> **Task**: Write out each line of the material below as a JSON list of strings, one string per line, and omit any blank lines.

> **Records for this exercise**:
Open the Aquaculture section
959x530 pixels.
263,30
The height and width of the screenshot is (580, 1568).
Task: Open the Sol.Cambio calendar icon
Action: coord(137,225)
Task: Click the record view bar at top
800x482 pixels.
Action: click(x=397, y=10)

> **Result for this exercise**:
[
  "Open the Aquaculture section",
  "959x530 pixels.",
  "263,30",
  "The height and width of the screenshot is (580, 1568).",
  "Task: Open the Sol.Cambio calendar icon",
  "Action: coord(137,225)",
  "Task: Click the record view bar at top",
  "800x482 pixels.",
  "Action: click(x=397, y=10)"
]